## Work task
Each entry needs to be restated exactly as written.

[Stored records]

Content starts

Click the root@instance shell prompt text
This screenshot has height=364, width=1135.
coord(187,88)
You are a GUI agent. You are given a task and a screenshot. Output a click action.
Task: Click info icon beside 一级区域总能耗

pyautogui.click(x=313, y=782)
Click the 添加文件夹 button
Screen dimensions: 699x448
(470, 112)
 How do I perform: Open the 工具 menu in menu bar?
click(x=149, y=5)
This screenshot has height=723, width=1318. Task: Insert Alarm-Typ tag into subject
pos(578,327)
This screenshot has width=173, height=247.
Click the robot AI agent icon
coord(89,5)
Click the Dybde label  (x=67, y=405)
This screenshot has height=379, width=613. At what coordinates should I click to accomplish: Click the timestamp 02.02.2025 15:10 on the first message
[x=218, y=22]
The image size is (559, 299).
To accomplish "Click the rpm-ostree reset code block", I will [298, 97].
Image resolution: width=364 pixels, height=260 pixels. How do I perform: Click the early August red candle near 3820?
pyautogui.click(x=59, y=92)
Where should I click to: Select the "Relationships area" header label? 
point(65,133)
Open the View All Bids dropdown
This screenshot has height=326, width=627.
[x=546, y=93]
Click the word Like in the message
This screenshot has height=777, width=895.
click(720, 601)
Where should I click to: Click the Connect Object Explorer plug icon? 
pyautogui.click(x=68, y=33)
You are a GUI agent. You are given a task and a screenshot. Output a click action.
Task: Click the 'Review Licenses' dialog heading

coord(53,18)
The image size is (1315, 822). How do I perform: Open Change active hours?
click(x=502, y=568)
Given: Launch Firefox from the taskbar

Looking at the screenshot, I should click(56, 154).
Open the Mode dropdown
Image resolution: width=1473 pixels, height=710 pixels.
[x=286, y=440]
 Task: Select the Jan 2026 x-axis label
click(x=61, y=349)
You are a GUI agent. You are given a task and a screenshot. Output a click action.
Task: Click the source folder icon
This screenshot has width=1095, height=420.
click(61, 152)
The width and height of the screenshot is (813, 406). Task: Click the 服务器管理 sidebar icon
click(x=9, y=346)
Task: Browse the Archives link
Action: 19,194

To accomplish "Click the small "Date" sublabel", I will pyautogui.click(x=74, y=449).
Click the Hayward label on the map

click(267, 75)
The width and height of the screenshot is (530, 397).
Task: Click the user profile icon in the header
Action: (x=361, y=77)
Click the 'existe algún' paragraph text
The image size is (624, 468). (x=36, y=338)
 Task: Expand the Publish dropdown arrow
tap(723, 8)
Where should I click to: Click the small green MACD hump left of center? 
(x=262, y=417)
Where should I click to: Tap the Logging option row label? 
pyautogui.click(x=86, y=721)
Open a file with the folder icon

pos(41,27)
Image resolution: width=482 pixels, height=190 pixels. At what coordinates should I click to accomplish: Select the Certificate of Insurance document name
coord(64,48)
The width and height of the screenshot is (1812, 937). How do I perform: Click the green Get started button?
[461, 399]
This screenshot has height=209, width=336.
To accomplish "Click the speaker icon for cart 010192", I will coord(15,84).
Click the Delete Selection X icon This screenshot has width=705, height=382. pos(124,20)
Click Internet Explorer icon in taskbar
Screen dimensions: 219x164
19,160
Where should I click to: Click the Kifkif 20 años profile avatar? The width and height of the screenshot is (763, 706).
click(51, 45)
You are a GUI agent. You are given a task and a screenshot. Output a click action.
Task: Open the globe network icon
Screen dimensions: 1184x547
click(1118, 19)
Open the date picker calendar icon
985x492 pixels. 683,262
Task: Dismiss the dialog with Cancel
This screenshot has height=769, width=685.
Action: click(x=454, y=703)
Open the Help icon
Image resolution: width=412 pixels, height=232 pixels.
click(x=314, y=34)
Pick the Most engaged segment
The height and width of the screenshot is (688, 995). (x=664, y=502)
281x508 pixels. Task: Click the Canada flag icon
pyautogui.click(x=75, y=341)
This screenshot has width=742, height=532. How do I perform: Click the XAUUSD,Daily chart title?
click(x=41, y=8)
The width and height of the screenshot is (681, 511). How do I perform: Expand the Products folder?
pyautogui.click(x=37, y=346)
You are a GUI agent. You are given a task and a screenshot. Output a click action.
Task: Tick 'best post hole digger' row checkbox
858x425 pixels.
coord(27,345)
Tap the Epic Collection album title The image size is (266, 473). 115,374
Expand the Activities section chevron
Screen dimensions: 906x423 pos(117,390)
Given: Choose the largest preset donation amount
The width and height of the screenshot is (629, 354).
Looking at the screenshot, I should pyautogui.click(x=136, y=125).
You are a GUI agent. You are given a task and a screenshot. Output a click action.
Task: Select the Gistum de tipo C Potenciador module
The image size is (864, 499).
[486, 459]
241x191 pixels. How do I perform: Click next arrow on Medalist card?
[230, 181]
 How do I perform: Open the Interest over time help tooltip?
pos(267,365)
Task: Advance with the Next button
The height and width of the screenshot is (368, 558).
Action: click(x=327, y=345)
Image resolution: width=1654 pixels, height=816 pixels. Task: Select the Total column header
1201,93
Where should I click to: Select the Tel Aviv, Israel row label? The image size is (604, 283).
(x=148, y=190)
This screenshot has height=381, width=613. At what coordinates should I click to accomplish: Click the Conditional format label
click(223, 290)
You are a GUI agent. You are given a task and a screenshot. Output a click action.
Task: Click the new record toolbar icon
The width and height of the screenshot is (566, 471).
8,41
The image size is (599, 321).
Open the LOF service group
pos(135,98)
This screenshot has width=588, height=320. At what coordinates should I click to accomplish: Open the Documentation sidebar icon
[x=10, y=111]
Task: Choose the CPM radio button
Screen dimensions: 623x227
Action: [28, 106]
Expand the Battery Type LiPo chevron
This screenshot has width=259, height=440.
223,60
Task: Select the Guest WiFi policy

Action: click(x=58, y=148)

Content ends

## Written solution
Click the root@instance shell prompt text
This screenshot has height=364, width=1135.
coord(187,88)
You are a GUI agent. You are given a task and a screenshot. Output a click action.
Task: Click info icon beside 一级区域总能耗

pyautogui.click(x=313, y=782)
Click the 添加文件夹 button
Screen dimensions: 699x448
(470, 112)
 How do I perform: Open the 工具 menu in menu bar?
click(x=149, y=5)
This screenshot has height=723, width=1318. Task: Insert Alarm-Typ tag into subject
pos(578,327)
This screenshot has width=173, height=247.
Click the robot AI agent icon
coord(89,5)
Click the Dybde label  (x=67, y=405)
This screenshot has height=379, width=613. At what coordinates should I click to accomplish: Click the timestamp 02.02.2025 15:10 on the first message
[x=218, y=22]
The image size is (559, 299).
To accomplish "Click the rpm-ostree reset code block", I will [298, 97].
Image resolution: width=364 pixels, height=260 pixels. How do I perform: Click the early August red candle near 3820?
pyautogui.click(x=59, y=92)
Where should I click to: Select the "Relationships area" header label? 
point(65,133)
Open the View All Bids dropdown
This screenshot has height=326, width=627.
[x=546, y=93]
Click the word Like in the message
This screenshot has height=777, width=895.
click(720, 601)
Where should I click to: Click the Connect Object Explorer plug icon? 
pyautogui.click(x=68, y=33)
You are a GUI agent. You are given a task and a screenshot. Output a click action.
Task: Click the 'Review Licenses' dialog heading

coord(53,18)
The image size is (1315, 822). How do I perform: Open Change active hours?
click(x=502, y=568)
Given: Launch Firefox from the taskbar

Looking at the screenshot, I should click(56, 154).
Open the Mode dropdown
Image resolution: width=1473 pixels, height=710 pixels.
[x=286, y=440]
 Task: Select the Jan 2026 x-axis label
click(x=61, y=349)
You are a GUI agent. You are given a task and a screenshot. Output a click action.
Task: Click the source folder icon
This screenshot has width=1095, height=420.
click(61, 152)
The width and height of the screenshot is (813, 406). Task: Click the 服务器管理 sidebar icon
click(x=9, y=346)
Task: Browse the Archives link
Action: 19,194

To accomplish "Click the small "Date" sublabel", I will pyautogui.click(x=74, y=449).
Click the Hayward label on the map

click(267, 75)
The width and height of the screenshot is (530, 397).
Task: Click the user profile icon in the header
Action: (x=361, y=77)
Click the 'existe algún' paragraph text
The image size is (624, 468). (x=36, y=338)
 Task: Expand the Publish dropdown arrow
tap(723, 8)
Where should I click to: Click the small green MACD hump left of center? 
(x=262, y=417)
Where should I click to: Tap the Logging option row label? 
pyautogui.click(x=86, y=721)
Open a file with the folder icon

pos(41,27)
Image resolution: width=482 pixels, height=190 pixels. At what coordinates should I click to accomplish: Select the Certificate of Insurance document name
coord(64,48)
The width and height of the screenshot is (1812, 937). How do I perform: Click the green Get started button?
[461, 399]
This screenshot has height=209, width=336.
To accomplish "Click the speaker icon for cart 010192", I will coord(15,84).
Click the Delete Selection X icon This screenshot has width=705, height=382. pos(124,20)
Click Internet Explorer icon in taskbar
Screen dimensions: 219x164
19,160
Where should I click to: Click the Kifkif 20 años profile avatar? The width and height of the screenshot is (763, 706).
click(51, 45)
You are a GUI agent. You are given a task and a screenshot. Output a click action.
Task: Open the globe network icon
Screen dimensions: 1184x547
click(1118, 19)
Open the date picker calendar icon
985x492 pixels. 683,262
Task: Dismiss the dialog with Cancel
This screenshot has height=769, width=685.
Action: click(x=454, y=703)
Open the Help icon
Image resolution: width=412 pixels, height=232 pixels.
click(x=314, y=34)
Pick the Most engaged segment
The height and width of the screenshot is (688, 995). (x=664, y=502)
281x508 pixels. Task: Click the Canada flag icon
pyautogui.click(x=75, y=341)
This screenshot has width=742, height=532. How do I perform: Click the XAUUSD,Daily chart title?
click(x=41, y=8)
The width and height of the screenshot is (681, 511). How do I perform: Expand the Products folder?
pyautogui.click(x=37, y=346)
You are a GUI agent. You are given a task and a screenshot. Output a click action.
Task: Tick 'best post hole digger' row checkbox
858x425 pixels.
coord(27,345)
Tap the Epic Collection album title The image size is (266, 473). 115,374
Expand the Activities section chevron
Screen dimensions: 906x423 pos(117,390)
Given: Choose the largest preset donation amount
The width and height of the screenshot is (629, 354).
Looking at the screenshot, I should pyautogui.click(x=136, y=125).
You are a GUI agent. You are given a task and a screenshot. Output a click action.
Task: Select the Gistum de tipo C Potenciador module
The image size is (864, 499).
[486, 459]
241x191 pixels. How do I perform: Click next arrow on Medalist card?
[230, 181]
 How do I perform: Open the Interest over time help tooltip?
pos(267,365)
Task: Advance with the Next button
The height and width of the screenshot is (368, 558).
Action: click(x=327, y=345)
Image resolution: width=1654 pixels, height=816 pixels. Task: Select the Total column header
1201,93
Where should I click to: Select the Tel Aviv, Israel row label? The image size is (604, 283).
(x=148, y=190)
This screenshot has height=381, width=613. At what coordinates should I click to accomplish: Click the Conditional format label
click(223, 290)
You are a GUI agent. You are given a task and a screenshot. Output a click action.
Task: Click the new record toolbar icon
The width and height of the screenshot is (566, 471).
8,41
The image size is (599, 321).
Open the LOF service group
pos(135,98)
This screenshot has width=588, height=320. At what coordinates should I click to accomplish: Open the Documentation sidebar icon
[x=10, y=111]
Task: Choose the CPM radio button
Screen dimensions: 623x227
Action: [28, 106]
Expand the Battery Type LiPo chevron
This screenshot has width=259, height=440.
223,60
Task: Select the Guest WiFi policy

Action: click(x=58, y=148)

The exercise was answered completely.